### GIVEN RECORDS
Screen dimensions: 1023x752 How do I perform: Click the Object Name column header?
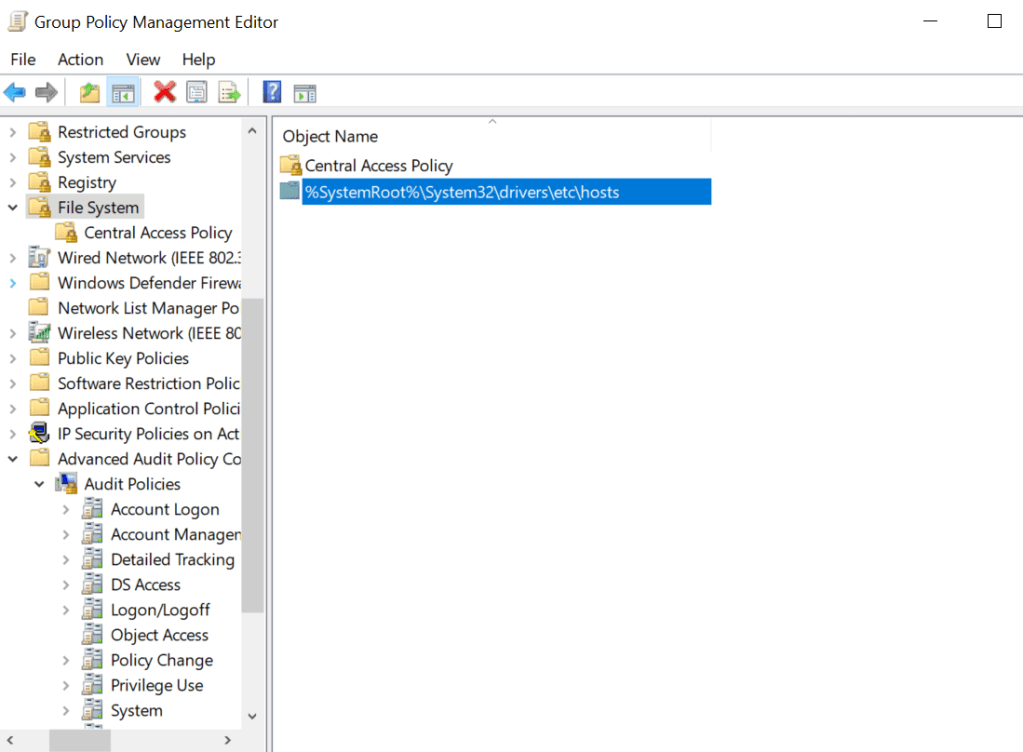[x=330, y=136]
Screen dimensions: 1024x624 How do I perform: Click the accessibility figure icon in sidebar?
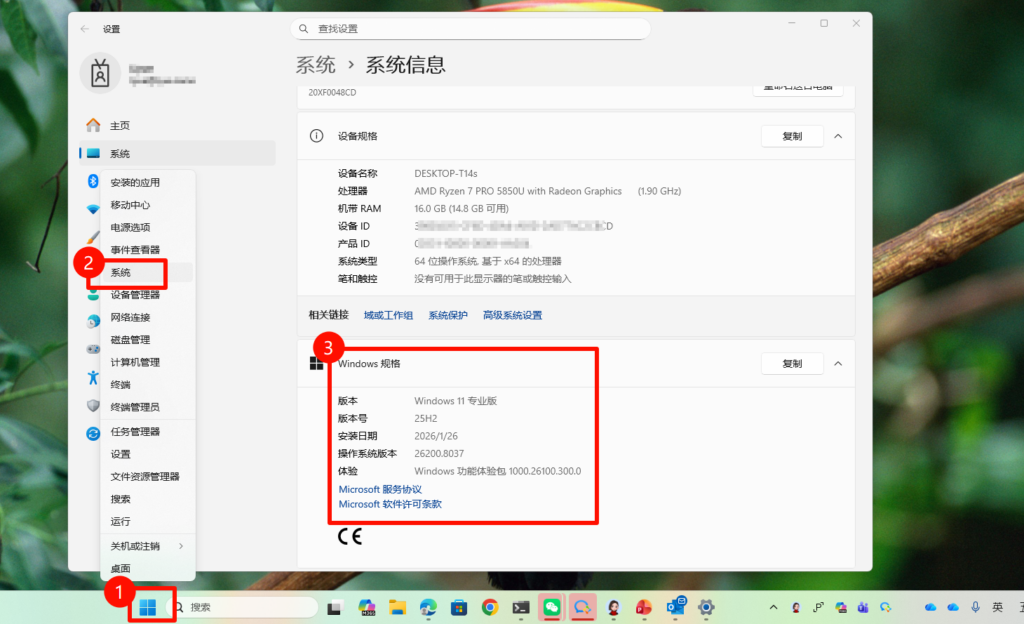(93, 377)
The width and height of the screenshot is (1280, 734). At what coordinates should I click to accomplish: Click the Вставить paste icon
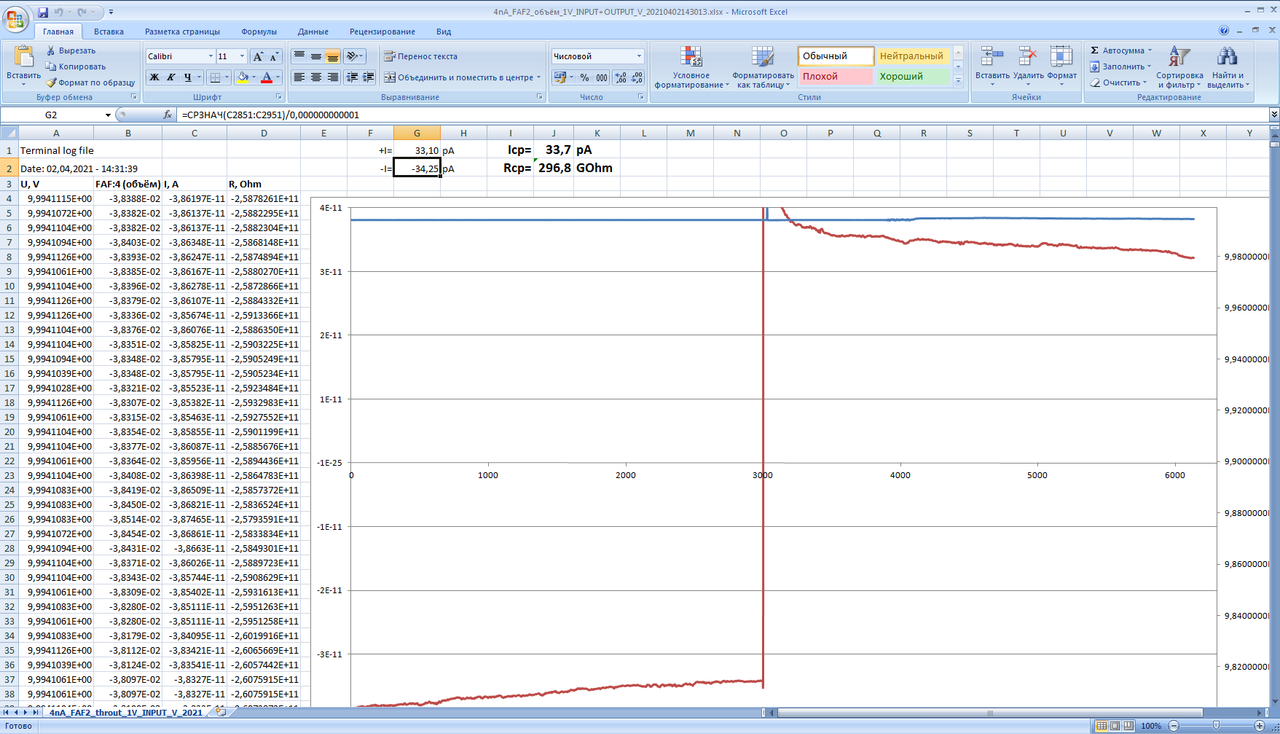click(x=22, y=57)
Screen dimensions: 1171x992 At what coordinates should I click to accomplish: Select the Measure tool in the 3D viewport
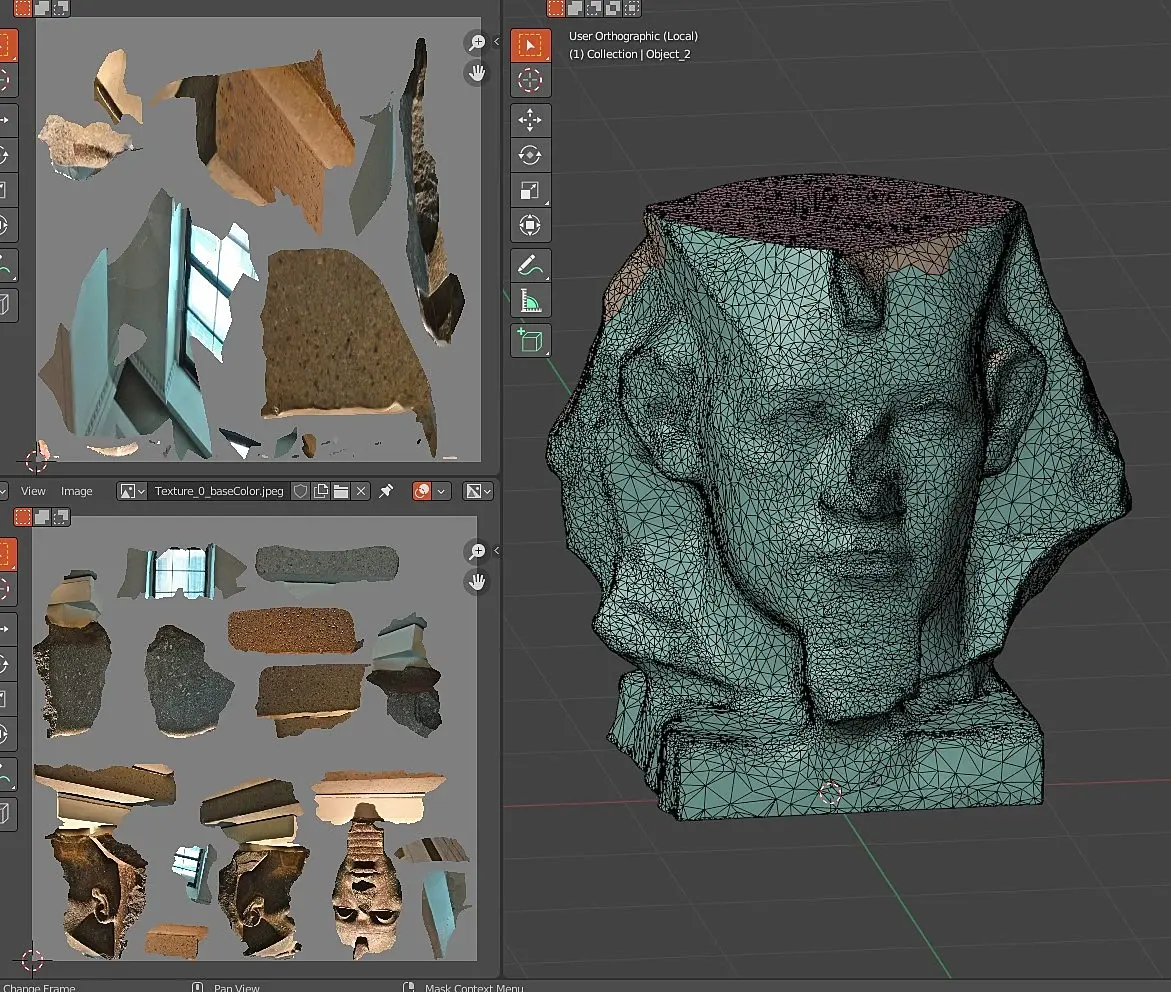(x=530, y=300)
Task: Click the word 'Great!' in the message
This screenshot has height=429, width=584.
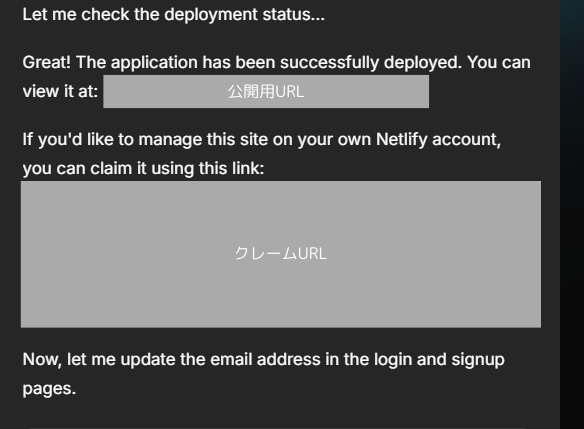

### WRITTEN EXERCISE
Reproduce all of the material above word for word, leaving the pictures out.

### TASK SOLUTION
Screen dimensions: 1023x752 How do I perform: Click the Object Name column header?
[x=330, y=136]
Screen dimensions: 1024x624 How do I perform: Click the accessibility figure icon in sidebar?
(93, 377)
The width and height of the screenshot is (1280, 734). At what coordinates should I click to accomplish: Click the Вставить paste icon
click(x=22, y=57)
Screen dimensions: 1171x992 At what coordinates should I click to accomplish: Select the Measure tool in the 3D viewport
(x=530, y=300)
Task: Click the word 'Great!' in the message
This screenshot has height=429, width=584.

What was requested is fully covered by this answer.